▶ **Work to be completed**
What needs transcribing is the line with "You are a GUI" and every line after it to the end of the records, exactly and alone, with no pictures.

▶ **Extracted records**
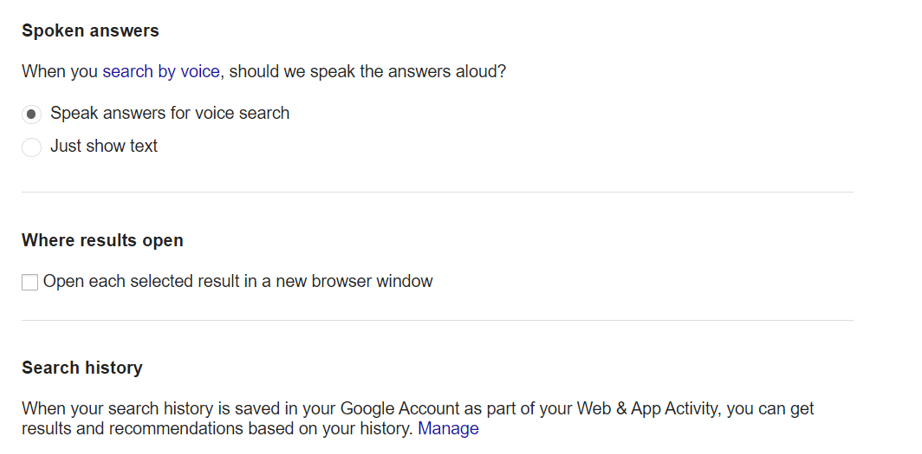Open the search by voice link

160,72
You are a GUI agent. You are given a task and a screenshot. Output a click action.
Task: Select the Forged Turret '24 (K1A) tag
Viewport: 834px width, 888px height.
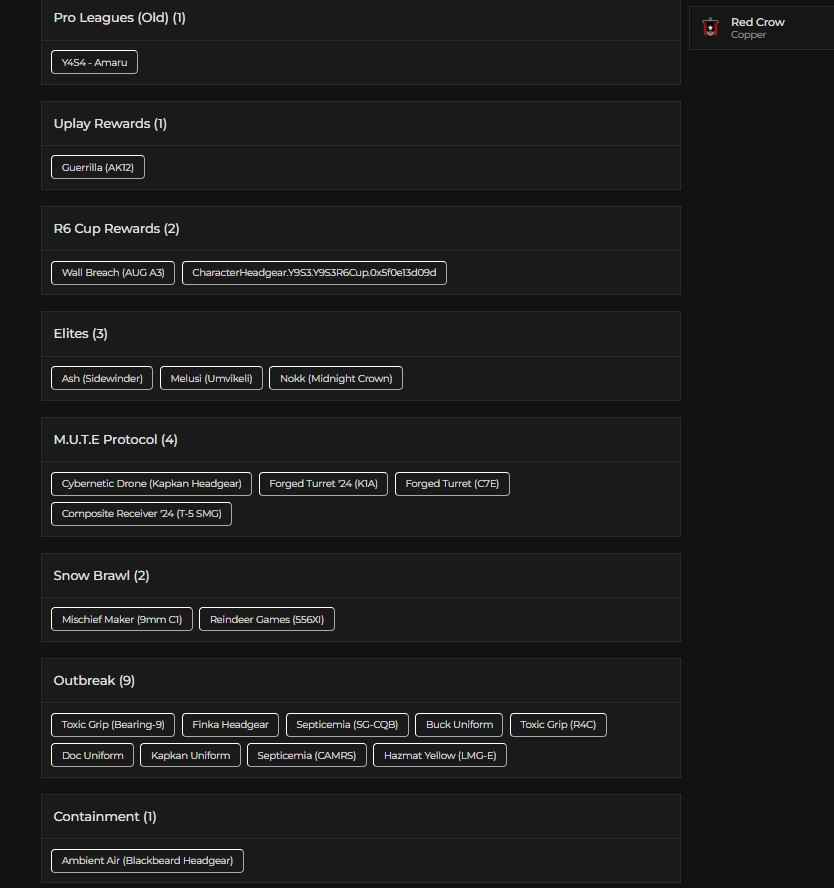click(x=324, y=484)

▶ **Response to this exercise**
You are a GUI agent. You are given a task and a screenshot. Output a click action.
Task: Select the Forged Turret '24 (K1A) tag
Viewport: 834px width, 888px height.
click(x=324, y=484)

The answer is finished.